The one correlation that seems to be holding (for now) is between US Treasury yields and gold (taken as US 10 year yields which we invert, plotted against gold). The correlation is strengthening towards its normal negative position again. Yields falling and gold rising is a safe haven positioning. This seems to be increasingly coming back into play.
Ultimately, there is still a relatively mixed outlook for gold as these correlations seem to be rather uncertain. However, once volatility begins to settle, we look for usual correlations to reassert for gold. Looking longer term, we still believe that with real yields expected to remain low and negative with the massive easing of monetary policy, we expect gold to remain supported and medium to long term positive.
- $1600 – near term pivot
- $1575 – 2nd April low.
- $1560/$1562 – pivot / 31st March low
- $1620 – 2nd April high
- $1627 – Intraday high, 30th March high
- $1634 – 30th March high
The near term technical outlook on gold remains uncertain as the entirety of Tuesday’s decisive negative candle has been unwound by two solid positive bull candles.
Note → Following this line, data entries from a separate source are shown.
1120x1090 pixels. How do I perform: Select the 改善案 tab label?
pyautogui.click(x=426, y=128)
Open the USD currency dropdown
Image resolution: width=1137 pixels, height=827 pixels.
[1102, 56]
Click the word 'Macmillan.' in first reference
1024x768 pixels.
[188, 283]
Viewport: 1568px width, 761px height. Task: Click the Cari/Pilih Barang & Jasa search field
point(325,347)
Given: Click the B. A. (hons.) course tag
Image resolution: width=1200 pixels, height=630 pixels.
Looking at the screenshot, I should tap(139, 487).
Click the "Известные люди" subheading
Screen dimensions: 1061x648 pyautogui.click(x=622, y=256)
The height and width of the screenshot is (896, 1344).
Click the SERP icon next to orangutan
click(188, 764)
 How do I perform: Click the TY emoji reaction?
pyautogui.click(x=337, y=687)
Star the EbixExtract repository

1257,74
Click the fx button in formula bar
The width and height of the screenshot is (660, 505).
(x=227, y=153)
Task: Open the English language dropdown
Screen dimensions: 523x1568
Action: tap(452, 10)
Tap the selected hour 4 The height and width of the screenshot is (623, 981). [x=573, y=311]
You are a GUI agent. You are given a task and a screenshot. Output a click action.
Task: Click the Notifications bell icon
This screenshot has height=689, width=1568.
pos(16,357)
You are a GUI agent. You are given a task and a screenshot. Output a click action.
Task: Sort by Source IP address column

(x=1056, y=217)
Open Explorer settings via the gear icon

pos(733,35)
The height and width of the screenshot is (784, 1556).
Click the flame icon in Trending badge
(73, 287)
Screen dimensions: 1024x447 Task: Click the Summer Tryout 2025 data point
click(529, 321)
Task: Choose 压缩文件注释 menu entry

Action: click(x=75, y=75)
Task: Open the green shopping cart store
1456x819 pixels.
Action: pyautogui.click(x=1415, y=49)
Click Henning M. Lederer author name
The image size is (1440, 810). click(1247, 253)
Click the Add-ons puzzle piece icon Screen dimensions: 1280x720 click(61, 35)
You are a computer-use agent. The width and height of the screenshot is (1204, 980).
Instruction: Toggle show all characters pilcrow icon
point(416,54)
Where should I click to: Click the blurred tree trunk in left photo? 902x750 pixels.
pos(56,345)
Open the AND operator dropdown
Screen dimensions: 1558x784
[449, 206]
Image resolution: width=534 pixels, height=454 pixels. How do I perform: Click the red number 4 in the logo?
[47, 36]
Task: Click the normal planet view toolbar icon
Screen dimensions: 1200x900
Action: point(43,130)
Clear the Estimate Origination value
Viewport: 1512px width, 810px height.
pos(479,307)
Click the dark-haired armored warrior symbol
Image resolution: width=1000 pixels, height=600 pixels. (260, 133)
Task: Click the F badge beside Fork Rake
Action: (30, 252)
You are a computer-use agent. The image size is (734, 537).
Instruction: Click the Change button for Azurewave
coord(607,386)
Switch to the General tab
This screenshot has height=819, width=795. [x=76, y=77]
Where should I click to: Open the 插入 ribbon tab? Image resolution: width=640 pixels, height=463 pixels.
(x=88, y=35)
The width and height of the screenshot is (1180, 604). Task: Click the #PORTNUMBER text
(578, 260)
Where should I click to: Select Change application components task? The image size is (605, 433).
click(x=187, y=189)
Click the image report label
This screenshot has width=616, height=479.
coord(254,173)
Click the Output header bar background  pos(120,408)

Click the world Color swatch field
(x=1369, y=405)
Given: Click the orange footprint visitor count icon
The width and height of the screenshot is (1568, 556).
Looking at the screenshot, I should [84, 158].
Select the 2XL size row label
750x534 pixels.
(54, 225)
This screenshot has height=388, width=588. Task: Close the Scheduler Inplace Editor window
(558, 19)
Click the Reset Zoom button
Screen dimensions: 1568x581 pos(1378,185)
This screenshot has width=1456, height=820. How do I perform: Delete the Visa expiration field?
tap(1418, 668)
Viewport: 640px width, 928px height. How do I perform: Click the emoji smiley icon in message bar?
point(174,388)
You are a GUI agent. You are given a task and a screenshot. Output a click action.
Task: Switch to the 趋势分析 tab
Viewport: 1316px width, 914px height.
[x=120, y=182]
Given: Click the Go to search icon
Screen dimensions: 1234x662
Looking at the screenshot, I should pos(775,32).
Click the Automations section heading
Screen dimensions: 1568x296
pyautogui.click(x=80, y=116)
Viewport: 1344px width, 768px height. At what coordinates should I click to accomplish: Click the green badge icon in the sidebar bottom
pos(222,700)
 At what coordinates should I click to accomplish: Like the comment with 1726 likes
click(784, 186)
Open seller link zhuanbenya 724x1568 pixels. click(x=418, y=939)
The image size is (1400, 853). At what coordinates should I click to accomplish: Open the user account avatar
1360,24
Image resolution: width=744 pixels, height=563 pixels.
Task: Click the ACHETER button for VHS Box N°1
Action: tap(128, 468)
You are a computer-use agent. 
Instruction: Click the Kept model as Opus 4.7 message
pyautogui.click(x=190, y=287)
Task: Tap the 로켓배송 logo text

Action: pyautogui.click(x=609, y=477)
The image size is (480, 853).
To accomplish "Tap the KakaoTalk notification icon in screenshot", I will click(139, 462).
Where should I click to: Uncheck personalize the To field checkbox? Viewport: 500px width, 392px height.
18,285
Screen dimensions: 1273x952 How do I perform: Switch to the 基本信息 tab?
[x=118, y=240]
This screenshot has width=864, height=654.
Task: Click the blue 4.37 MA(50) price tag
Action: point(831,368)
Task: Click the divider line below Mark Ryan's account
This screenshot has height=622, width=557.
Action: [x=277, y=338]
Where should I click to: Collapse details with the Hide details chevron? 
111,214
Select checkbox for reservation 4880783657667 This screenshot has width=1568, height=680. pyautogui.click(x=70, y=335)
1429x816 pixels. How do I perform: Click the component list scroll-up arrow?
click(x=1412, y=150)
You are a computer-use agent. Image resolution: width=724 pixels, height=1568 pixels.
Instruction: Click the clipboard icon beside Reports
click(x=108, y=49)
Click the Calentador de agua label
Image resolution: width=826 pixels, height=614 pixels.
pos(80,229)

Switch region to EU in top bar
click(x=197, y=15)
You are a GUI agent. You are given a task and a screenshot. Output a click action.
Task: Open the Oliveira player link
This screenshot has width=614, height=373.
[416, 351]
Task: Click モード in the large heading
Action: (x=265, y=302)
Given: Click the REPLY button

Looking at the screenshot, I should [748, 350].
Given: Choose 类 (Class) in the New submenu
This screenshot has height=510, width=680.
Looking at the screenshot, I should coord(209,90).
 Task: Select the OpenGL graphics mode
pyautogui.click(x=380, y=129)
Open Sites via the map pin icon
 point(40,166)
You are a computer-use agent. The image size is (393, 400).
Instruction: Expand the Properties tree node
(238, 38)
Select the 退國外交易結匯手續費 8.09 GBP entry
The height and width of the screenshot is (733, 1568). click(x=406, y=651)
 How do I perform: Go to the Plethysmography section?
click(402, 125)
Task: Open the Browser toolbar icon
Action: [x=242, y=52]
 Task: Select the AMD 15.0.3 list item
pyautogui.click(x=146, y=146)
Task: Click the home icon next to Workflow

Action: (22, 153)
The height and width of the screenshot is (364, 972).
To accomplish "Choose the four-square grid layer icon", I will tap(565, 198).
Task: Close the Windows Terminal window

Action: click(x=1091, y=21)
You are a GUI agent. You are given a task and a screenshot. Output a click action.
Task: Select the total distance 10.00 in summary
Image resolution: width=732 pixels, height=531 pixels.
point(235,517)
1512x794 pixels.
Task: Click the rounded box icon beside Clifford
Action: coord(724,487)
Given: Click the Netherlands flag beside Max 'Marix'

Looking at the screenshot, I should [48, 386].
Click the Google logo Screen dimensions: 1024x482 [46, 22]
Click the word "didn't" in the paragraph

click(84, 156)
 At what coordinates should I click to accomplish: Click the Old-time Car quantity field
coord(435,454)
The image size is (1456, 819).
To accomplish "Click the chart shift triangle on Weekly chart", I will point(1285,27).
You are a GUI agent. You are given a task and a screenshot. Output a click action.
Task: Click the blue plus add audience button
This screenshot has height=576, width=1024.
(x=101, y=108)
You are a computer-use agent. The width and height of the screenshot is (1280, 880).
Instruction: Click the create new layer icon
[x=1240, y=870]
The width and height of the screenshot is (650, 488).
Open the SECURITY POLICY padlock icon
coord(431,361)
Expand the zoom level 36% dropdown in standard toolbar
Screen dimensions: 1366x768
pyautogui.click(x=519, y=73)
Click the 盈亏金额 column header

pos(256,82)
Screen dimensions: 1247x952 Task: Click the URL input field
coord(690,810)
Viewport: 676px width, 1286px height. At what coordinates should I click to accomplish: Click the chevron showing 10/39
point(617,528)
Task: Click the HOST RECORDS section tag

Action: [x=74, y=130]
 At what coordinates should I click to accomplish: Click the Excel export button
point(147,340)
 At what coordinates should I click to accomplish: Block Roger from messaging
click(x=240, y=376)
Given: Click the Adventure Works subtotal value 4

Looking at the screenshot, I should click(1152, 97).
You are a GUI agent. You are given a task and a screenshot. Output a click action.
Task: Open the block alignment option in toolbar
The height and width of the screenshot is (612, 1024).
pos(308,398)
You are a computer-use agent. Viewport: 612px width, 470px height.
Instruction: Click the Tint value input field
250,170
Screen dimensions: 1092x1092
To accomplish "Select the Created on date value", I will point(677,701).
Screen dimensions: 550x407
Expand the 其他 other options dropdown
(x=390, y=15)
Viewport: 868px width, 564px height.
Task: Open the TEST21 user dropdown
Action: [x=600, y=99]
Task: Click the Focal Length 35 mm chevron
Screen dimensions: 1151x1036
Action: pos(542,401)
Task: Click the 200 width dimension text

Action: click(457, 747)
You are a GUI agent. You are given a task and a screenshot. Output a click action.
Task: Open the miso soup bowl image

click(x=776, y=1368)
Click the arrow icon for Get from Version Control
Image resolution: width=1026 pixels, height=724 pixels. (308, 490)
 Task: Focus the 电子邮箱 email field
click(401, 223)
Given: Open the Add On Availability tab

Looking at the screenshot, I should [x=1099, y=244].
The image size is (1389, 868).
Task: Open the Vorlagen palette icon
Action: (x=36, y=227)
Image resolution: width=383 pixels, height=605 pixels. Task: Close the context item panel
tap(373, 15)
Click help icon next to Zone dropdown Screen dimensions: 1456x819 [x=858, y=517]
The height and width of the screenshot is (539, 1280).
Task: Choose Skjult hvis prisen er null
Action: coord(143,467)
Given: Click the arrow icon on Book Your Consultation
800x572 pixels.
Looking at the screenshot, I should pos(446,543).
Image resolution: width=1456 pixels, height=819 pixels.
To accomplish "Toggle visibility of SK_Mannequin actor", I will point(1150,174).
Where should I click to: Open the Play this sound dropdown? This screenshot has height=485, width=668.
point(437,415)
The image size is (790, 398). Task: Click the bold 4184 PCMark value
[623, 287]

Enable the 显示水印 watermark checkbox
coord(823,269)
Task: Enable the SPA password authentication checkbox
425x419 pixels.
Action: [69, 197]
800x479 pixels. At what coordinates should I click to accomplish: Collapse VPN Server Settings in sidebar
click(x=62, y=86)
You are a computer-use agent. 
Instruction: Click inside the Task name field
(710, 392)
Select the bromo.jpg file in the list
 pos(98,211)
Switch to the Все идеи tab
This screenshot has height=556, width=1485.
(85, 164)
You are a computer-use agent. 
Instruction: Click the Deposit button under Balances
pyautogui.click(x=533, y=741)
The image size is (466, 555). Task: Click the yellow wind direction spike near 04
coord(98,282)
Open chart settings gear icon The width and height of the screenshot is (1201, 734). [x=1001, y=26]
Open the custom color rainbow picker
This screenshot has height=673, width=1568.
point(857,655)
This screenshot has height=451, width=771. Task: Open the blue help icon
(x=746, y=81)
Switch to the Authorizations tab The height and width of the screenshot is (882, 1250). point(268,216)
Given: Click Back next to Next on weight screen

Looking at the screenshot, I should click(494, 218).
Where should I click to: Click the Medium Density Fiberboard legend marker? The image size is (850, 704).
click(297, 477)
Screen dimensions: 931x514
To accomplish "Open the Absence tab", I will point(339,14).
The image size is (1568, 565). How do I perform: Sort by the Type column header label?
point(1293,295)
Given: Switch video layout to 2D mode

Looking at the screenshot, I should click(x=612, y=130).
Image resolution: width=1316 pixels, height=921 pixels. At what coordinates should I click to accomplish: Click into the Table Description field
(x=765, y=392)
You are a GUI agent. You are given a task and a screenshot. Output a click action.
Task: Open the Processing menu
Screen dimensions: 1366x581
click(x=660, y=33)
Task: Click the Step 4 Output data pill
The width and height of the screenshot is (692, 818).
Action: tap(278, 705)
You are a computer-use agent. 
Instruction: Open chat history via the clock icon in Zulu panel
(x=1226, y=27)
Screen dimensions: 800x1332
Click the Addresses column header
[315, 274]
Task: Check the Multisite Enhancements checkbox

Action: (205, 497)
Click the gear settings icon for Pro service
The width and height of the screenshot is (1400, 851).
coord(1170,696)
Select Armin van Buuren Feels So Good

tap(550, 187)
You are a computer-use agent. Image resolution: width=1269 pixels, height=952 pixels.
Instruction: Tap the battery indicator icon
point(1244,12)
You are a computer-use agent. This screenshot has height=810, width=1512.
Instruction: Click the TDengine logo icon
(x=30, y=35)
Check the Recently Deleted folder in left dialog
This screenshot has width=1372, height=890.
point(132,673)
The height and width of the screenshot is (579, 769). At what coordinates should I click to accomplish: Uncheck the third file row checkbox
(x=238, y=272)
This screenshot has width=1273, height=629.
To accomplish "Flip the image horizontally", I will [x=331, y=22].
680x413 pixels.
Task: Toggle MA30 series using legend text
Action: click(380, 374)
However, this is a good reaction once more from the bulls and continues to reflect on a market willing to support weakness on gold. Trading back above the moving averages on the daily chart is clearly a positive signal and it is just whether we can trust that this market (which has been choppy in recent sessions), is now setting up for the next bull run. It is too early to say, but the reaction in the past two sessions has been encouraging. The market bouncing off what is a pivot area of support at $1562 comes with daily momentum indicators ticking higher again (Stochastics and MACD especially). Gold is consolidating this morning (ahead of non-farm payrolls?) but the outlook is looking more encouraging than it did just a couple of days ago. We continue to view near term weakness as a chance to buy and the volatility of payrolls today could give another such opportunity. The hourly chart shows a more encouraging picture is emerging, but resistance between $1625/$1642 which has built up over the past couple of weeks is sizeable. True conviction would be garnered from a decisive breakout above $1642. Initial support at $1600 and then $1562/$1575.